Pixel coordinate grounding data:
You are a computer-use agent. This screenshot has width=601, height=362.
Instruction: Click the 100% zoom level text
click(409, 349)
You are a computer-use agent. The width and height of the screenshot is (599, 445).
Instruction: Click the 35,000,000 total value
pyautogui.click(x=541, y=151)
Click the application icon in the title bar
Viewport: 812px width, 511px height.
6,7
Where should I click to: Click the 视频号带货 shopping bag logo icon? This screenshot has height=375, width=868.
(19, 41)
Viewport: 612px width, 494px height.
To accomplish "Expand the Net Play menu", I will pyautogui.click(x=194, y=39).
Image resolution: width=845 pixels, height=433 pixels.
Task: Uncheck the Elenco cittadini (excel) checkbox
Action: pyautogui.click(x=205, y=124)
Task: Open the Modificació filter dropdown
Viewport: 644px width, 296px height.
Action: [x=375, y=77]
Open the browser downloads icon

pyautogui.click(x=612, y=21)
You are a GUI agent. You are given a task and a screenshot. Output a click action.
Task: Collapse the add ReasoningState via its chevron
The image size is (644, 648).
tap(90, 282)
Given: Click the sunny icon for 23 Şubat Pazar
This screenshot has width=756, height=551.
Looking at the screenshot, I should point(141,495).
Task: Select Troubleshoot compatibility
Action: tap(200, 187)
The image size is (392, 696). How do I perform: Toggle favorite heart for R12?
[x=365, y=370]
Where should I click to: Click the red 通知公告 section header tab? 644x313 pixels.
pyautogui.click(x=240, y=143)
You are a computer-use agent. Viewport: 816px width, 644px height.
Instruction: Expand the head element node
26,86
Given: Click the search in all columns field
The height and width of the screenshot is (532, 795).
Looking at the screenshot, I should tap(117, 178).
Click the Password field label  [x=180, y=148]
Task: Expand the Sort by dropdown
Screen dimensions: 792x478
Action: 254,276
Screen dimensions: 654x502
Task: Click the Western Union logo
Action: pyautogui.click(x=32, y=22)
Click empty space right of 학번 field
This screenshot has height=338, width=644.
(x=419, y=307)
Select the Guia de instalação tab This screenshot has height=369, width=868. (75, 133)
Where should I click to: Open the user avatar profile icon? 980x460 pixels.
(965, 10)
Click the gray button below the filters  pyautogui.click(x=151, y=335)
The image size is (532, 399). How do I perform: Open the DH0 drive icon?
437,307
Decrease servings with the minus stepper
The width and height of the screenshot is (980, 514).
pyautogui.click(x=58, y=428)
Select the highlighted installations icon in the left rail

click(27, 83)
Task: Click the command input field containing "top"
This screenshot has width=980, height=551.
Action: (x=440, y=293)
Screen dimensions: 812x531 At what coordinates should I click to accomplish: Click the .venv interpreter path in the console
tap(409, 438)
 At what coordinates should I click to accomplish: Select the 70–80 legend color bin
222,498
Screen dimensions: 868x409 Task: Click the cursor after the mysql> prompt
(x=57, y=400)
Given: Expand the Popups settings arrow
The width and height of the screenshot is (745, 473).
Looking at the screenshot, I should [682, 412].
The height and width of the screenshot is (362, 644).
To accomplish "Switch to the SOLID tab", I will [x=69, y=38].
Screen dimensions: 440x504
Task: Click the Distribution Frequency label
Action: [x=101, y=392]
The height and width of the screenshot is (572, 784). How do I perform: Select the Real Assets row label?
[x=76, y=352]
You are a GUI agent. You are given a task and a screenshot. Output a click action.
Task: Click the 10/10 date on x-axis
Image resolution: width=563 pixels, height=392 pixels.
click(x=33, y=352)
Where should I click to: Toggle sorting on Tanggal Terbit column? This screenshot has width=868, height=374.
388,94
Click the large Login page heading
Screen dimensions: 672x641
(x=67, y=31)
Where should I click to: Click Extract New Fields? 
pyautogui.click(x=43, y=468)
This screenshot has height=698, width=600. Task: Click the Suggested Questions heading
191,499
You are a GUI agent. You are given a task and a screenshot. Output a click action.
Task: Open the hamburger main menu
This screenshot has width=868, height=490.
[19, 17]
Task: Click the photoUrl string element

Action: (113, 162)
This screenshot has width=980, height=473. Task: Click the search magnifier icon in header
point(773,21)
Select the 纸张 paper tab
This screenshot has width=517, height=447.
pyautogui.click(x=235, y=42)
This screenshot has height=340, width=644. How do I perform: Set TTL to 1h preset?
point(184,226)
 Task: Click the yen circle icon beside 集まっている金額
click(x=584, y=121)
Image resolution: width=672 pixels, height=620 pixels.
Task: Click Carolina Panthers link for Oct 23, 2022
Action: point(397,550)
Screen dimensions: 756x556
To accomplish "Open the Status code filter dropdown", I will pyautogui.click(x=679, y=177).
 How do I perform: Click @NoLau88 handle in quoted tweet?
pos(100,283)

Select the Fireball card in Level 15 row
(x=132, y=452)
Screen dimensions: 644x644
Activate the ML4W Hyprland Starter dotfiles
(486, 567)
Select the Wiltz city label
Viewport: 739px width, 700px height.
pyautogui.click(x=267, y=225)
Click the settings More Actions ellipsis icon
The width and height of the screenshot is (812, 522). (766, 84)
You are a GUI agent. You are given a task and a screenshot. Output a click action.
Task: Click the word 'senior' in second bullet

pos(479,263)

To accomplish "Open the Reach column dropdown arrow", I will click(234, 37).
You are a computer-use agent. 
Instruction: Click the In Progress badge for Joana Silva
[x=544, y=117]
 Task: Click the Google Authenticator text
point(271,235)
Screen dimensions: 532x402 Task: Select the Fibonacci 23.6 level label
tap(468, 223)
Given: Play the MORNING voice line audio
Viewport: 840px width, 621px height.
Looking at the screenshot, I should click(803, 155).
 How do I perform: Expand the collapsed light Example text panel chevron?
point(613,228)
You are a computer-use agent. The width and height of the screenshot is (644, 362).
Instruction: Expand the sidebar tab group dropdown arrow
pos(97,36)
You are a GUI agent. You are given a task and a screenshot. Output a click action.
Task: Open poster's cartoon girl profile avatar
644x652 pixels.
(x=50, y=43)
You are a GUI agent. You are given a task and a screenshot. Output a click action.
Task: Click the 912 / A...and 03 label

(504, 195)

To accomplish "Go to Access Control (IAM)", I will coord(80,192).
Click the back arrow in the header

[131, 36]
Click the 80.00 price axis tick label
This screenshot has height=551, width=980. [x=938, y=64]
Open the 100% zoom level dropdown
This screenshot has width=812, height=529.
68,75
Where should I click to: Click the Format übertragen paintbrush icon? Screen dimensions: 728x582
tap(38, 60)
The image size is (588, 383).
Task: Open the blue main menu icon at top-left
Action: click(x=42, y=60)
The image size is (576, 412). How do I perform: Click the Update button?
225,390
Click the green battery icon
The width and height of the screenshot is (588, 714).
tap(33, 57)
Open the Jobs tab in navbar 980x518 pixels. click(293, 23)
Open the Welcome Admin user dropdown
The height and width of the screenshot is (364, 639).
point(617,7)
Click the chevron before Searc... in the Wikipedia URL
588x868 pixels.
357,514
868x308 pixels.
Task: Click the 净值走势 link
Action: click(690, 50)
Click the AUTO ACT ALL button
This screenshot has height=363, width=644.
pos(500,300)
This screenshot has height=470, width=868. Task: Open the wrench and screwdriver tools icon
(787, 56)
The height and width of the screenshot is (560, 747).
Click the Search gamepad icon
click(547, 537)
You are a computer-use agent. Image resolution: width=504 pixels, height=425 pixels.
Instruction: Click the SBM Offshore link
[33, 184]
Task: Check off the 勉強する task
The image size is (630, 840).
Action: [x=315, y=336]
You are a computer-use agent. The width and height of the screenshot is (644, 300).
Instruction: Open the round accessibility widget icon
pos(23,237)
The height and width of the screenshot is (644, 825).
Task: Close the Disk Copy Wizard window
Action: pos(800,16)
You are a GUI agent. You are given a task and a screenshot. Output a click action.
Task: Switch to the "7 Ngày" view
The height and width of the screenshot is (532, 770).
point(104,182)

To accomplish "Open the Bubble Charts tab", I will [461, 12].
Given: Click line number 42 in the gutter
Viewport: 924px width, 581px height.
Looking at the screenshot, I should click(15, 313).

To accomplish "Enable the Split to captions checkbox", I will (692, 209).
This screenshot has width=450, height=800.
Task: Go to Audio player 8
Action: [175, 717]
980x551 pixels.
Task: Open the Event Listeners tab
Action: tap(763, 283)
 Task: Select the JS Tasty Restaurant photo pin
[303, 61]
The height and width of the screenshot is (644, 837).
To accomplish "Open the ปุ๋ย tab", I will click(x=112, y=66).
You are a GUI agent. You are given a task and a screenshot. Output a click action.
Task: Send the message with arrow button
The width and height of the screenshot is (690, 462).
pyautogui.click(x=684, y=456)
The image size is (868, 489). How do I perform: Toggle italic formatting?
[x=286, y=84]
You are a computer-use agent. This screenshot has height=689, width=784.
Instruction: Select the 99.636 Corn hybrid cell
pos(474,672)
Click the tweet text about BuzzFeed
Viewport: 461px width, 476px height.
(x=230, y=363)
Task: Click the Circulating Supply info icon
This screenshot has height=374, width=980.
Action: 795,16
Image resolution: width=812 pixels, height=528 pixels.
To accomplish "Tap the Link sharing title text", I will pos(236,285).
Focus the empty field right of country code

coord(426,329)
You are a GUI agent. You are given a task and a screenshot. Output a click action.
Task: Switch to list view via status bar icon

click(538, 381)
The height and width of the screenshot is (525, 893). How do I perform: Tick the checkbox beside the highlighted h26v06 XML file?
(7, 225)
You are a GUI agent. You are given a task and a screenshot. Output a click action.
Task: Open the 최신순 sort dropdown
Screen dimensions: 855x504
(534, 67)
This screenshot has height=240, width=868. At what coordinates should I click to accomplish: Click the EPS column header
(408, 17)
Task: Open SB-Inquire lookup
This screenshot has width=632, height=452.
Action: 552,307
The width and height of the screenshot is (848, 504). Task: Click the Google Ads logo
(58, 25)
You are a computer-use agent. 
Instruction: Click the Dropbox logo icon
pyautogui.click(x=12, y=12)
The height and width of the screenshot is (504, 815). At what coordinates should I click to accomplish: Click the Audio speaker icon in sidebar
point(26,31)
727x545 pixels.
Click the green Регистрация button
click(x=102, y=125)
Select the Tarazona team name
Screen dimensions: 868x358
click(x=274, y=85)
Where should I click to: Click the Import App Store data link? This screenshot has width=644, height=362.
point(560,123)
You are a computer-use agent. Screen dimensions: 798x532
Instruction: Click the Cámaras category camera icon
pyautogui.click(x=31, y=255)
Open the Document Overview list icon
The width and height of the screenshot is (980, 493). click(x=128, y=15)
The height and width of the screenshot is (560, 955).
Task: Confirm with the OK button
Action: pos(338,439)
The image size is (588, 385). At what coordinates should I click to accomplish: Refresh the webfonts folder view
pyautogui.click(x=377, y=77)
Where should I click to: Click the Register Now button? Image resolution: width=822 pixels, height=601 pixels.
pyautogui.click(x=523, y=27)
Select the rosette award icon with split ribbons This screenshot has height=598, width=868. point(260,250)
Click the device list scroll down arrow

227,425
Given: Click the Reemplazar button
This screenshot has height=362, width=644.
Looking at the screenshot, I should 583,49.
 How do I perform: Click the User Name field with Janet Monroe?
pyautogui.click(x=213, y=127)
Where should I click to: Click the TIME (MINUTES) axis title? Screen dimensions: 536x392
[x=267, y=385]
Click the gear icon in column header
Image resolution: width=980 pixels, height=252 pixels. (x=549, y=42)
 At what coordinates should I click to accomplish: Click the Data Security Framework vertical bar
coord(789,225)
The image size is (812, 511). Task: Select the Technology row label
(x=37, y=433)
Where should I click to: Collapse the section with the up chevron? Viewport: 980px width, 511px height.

ACTIVITY:
The lines to return begin at the first line of the records and end at the line holding "Given: Click the sunny"; please return them exactly, including both, and nothing beyond.

WRITTEN RESPONSE:
You are a computer-use agent. This screenshot has width=601, height=362.
Instruction: Click the 100% zoom level text
click(409, 349)
You are a computer-use agent. The width and height of the screenshot is (599, 445).
Instruction: Click the 35,000,000 total value
pyautogui.click(x=541, y=151)
Click the application icon in the title bar
Viewport: 812px width, 511px height.
6,7
Where should I click to: Click the 视频号带货 shopping bag logo icon? This screenshot has height=375, width=868.
(19, 41)
Viewport: 612px width, 494px height.
To accomplish "Expand the Net Play menu", I will pyautogui.click(x=194, y=39).
Image resolution: width=845 pixels, height=433 pixels.
Task: Uncheck the Elenco cittadini (excel) checkbox
Action: pyautogui.click(x=205, y=124)
Task: Open the Modificació filter dropdown
Viewport: 644px width, 296px height.
Action: [x=375, y=77]
Open the browser downloads icon

pyautogui.click(x=612, y=21)
You are a GUI agent. You are given a task and a screenshot. Output a click action.
Task: Collapse the add ReasoningState via its chevron
The image size is (644, 648).
tap(90, 282)
Given: Click the sunny icon for 23 Şubat Pazar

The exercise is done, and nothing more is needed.